> What the task requires
For each line of the data below that holds "naar", copy the line.
--- START ---
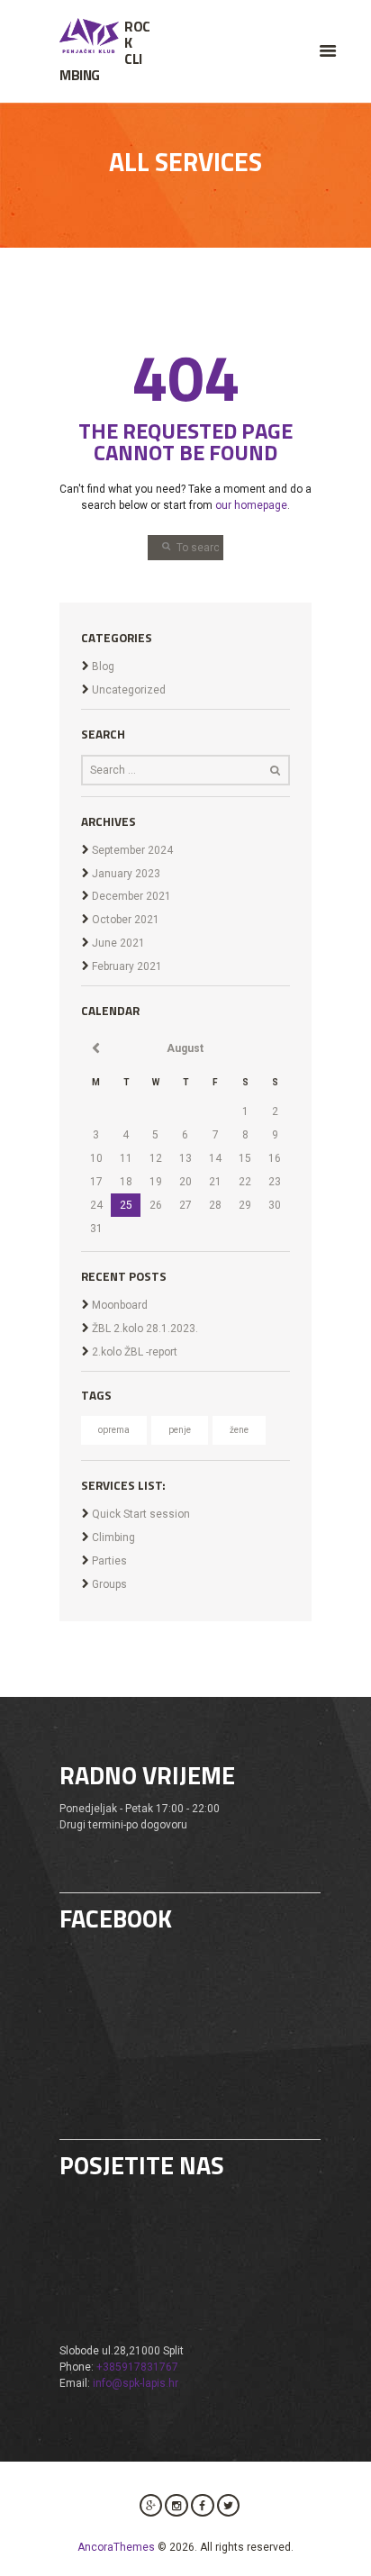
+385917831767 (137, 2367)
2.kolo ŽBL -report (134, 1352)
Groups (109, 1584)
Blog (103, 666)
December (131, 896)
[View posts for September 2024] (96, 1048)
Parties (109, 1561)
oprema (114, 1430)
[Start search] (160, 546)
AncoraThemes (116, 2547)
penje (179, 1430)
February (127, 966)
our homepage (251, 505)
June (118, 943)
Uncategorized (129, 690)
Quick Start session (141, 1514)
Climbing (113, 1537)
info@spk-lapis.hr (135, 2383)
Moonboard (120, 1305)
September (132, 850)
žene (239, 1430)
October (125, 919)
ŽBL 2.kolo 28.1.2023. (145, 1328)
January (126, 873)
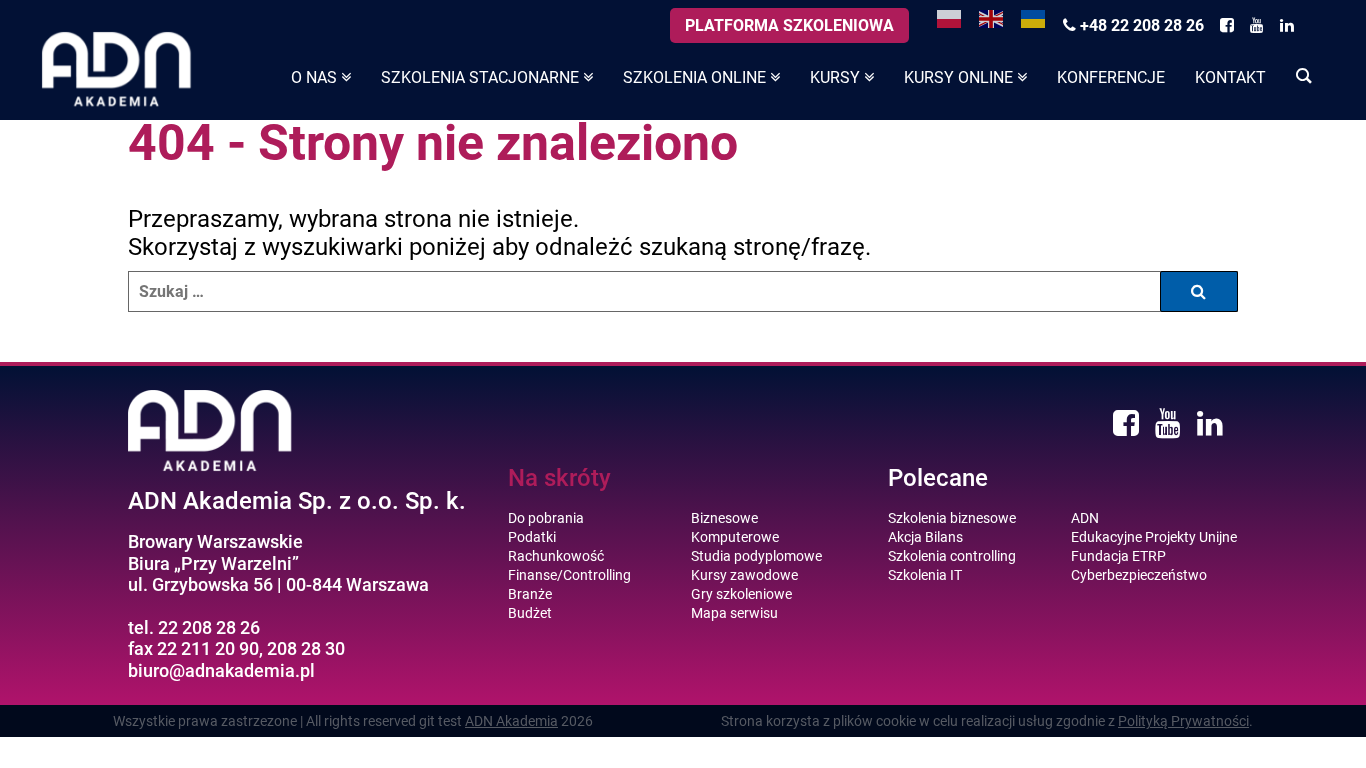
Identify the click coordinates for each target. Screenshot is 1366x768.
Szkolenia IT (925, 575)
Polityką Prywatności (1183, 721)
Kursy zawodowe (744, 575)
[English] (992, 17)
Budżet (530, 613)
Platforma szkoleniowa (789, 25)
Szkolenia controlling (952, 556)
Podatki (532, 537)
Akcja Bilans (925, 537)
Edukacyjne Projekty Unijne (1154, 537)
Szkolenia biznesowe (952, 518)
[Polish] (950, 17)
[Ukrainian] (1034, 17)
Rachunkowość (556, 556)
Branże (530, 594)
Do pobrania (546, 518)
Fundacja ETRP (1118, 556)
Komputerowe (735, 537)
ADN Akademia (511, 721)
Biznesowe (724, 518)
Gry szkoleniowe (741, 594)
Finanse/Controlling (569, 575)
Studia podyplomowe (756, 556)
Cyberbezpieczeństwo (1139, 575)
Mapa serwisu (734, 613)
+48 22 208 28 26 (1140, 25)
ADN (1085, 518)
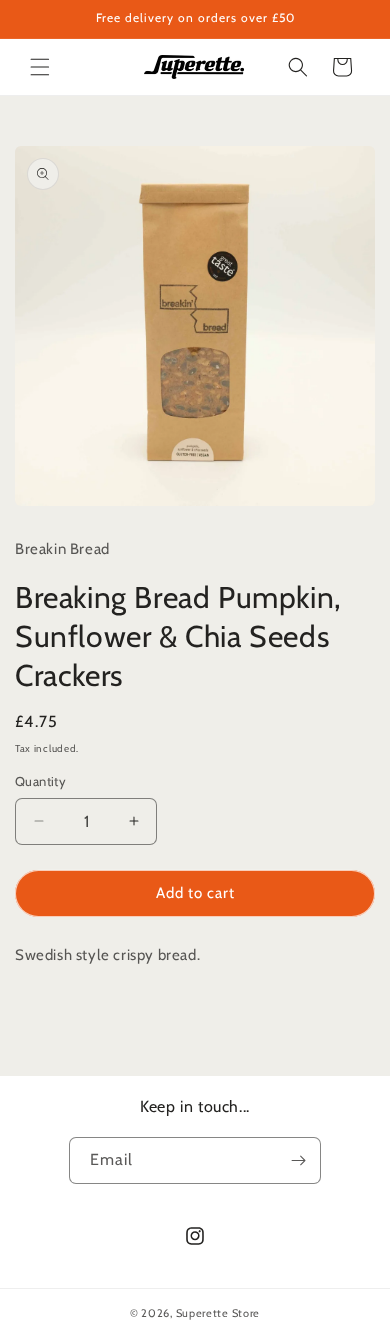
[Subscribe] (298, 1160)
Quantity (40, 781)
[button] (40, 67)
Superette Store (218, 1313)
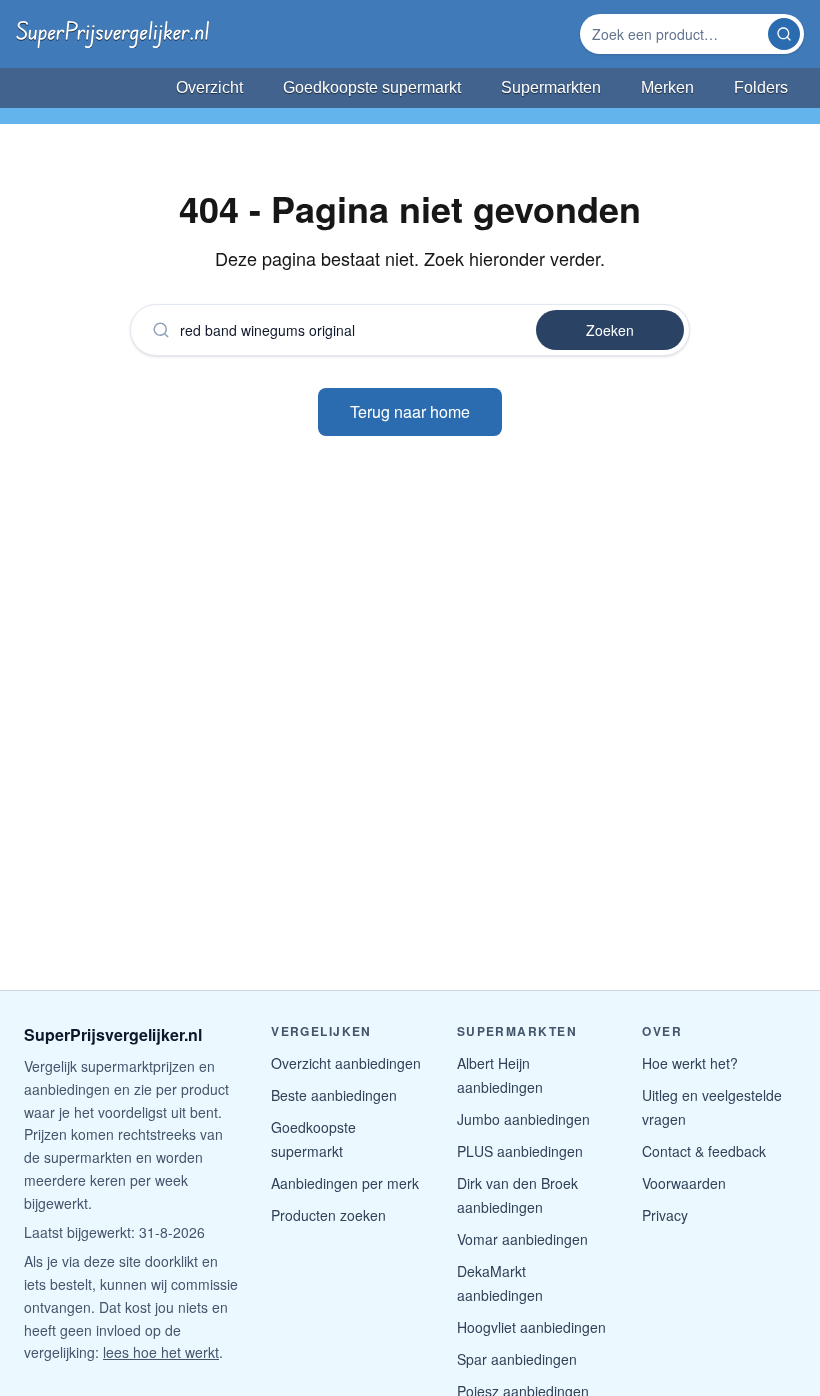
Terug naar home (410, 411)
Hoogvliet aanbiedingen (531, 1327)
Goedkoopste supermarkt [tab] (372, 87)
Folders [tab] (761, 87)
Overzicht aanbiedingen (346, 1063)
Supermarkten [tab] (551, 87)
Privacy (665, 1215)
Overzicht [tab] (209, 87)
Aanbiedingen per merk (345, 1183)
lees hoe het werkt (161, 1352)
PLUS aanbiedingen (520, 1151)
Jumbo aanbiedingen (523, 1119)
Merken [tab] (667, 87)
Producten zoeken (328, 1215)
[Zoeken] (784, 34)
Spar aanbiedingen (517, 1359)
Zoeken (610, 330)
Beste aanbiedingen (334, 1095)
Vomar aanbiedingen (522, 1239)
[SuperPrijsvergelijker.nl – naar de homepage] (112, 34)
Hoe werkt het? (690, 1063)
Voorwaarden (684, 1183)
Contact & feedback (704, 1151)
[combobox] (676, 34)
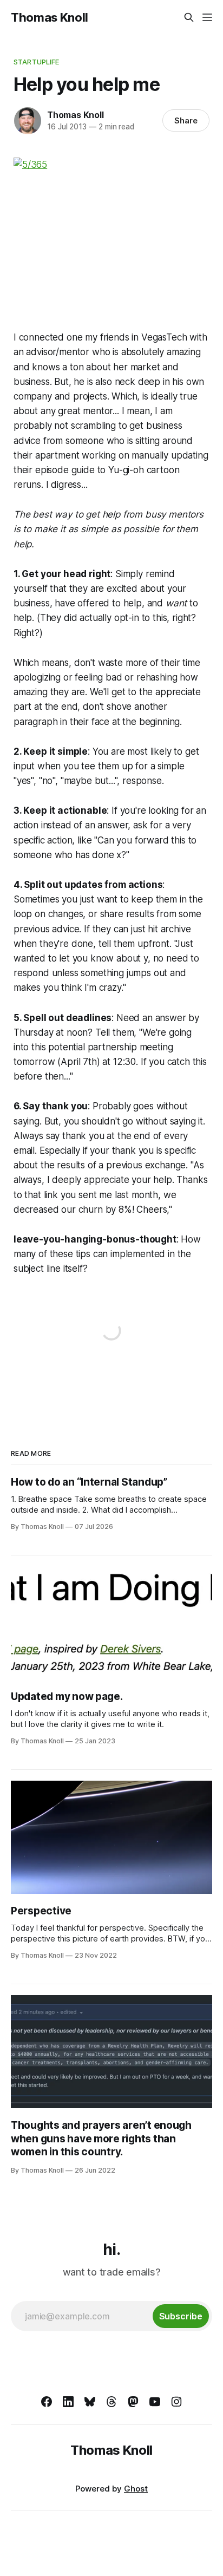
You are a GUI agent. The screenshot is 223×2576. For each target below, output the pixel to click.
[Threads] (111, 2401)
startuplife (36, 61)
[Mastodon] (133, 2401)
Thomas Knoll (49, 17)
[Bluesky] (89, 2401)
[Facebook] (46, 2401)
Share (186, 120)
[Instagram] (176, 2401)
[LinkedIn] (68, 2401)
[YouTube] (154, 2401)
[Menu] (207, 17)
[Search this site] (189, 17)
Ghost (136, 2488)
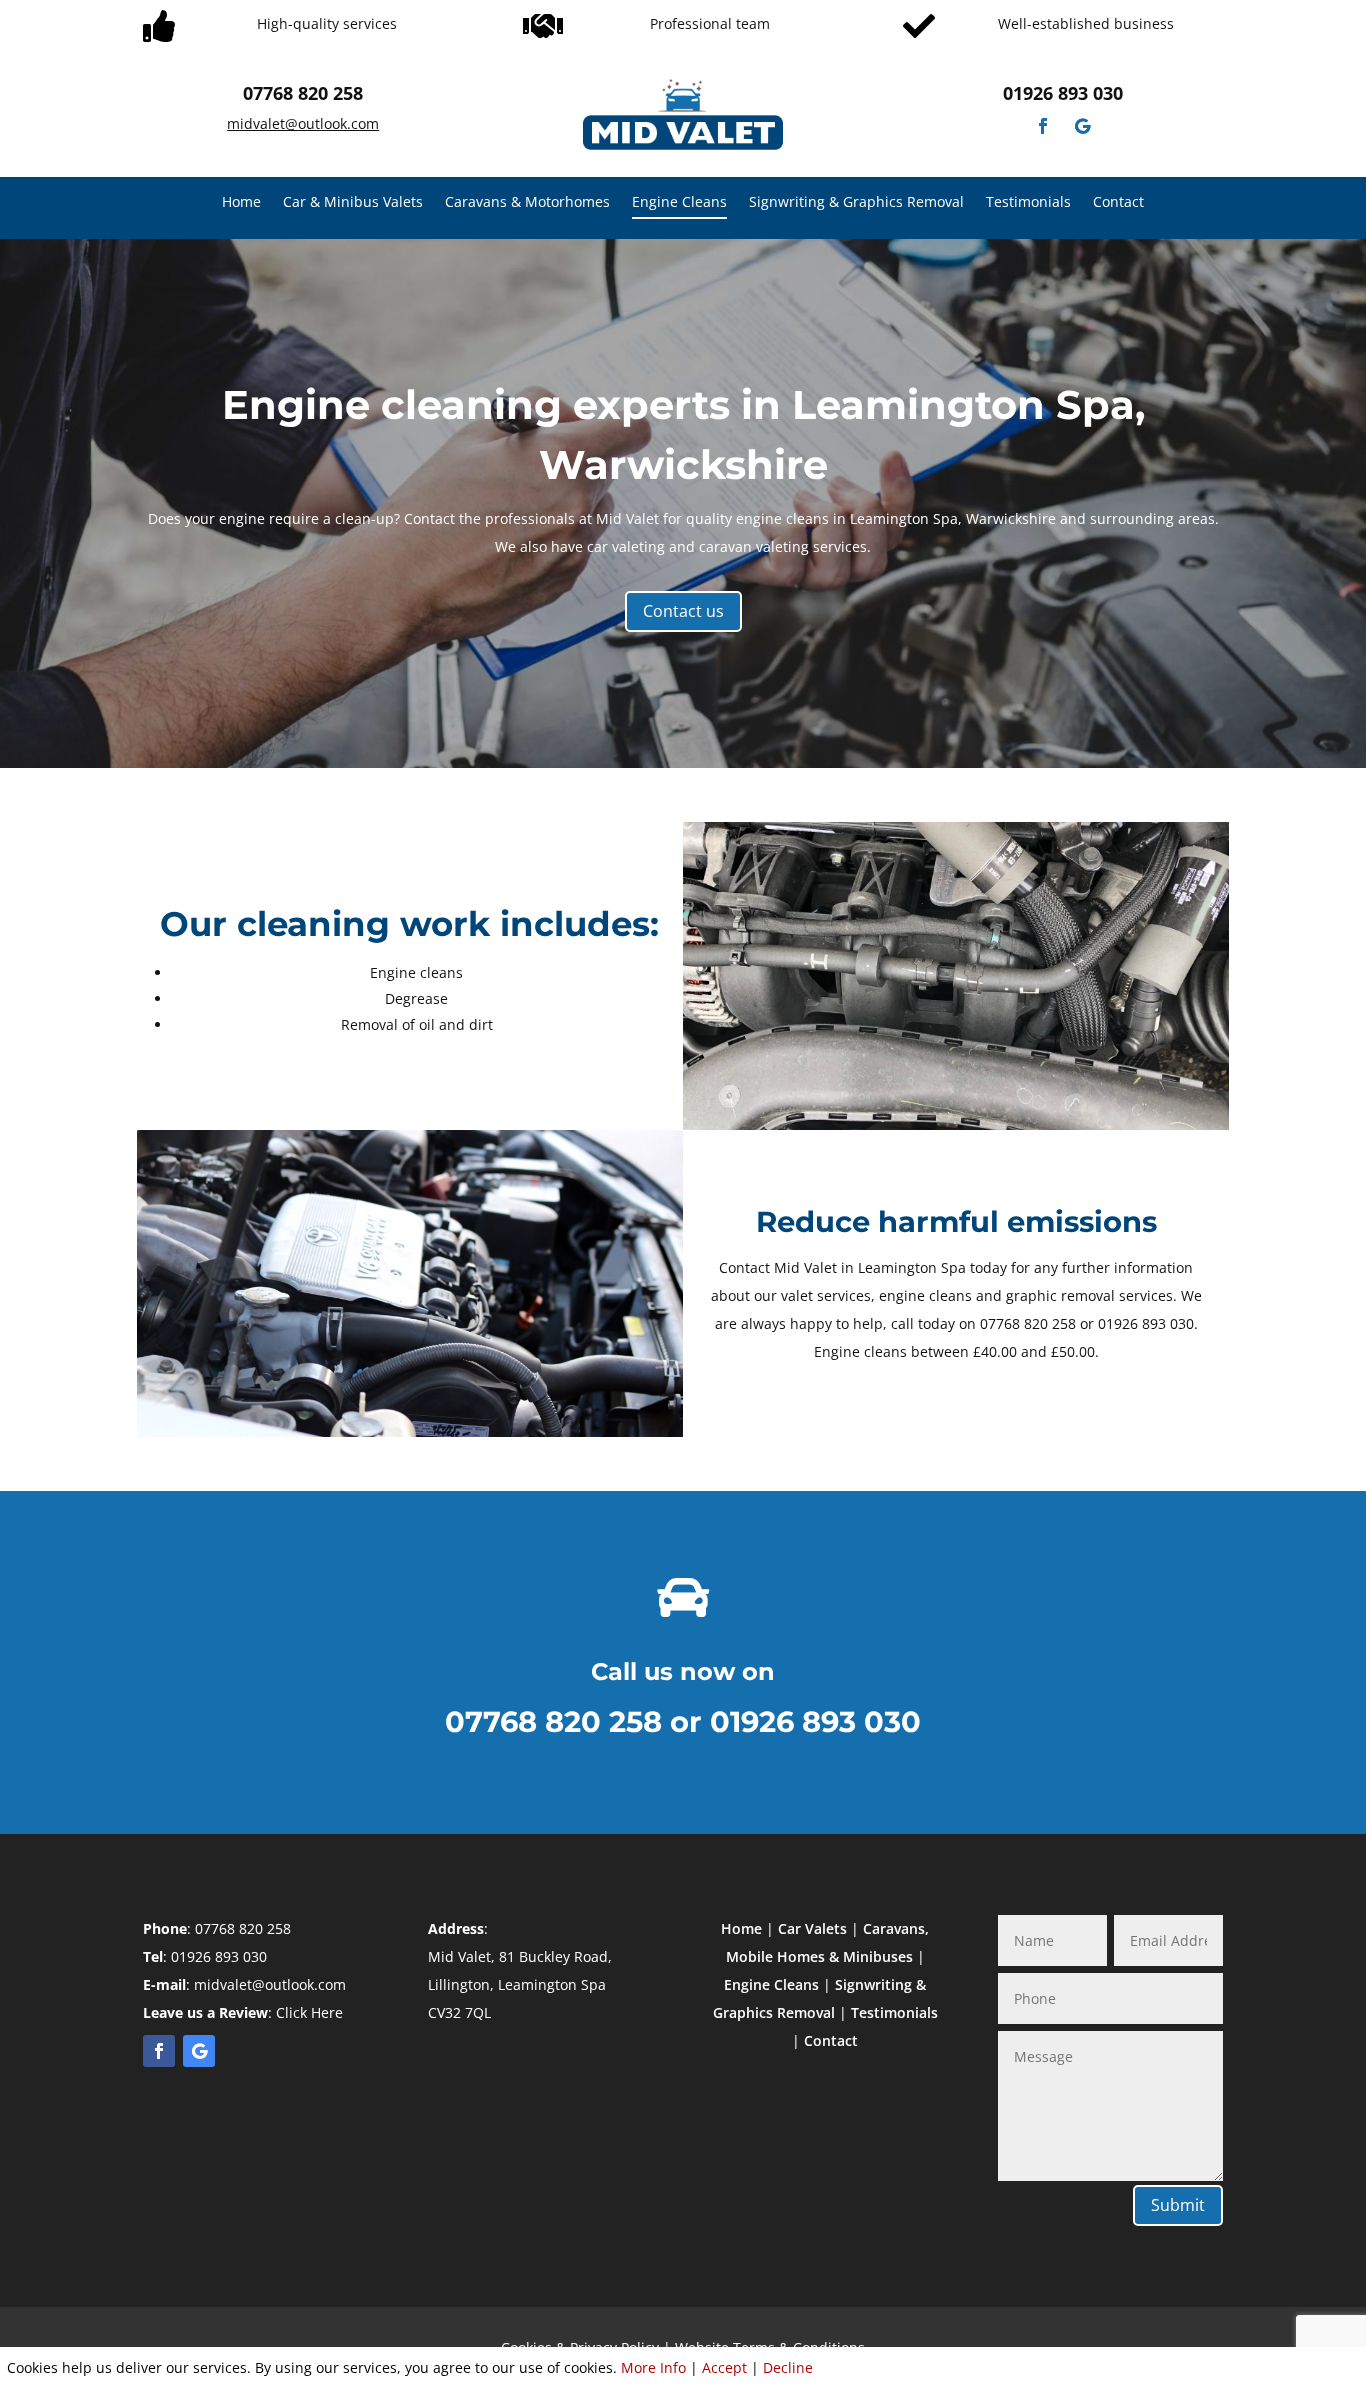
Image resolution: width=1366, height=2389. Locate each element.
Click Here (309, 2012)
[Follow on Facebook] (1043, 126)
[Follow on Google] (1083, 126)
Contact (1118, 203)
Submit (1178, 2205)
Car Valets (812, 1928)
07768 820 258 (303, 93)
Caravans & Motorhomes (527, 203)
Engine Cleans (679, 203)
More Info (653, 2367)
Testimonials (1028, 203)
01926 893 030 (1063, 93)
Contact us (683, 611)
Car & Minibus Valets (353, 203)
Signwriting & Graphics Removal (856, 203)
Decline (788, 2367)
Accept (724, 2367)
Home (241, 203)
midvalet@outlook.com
--- END ---
> Finished exercise
Terug naar home (410, 411)
[SuperPrijsvergelijker.nl – naar de homepage] (112, 34)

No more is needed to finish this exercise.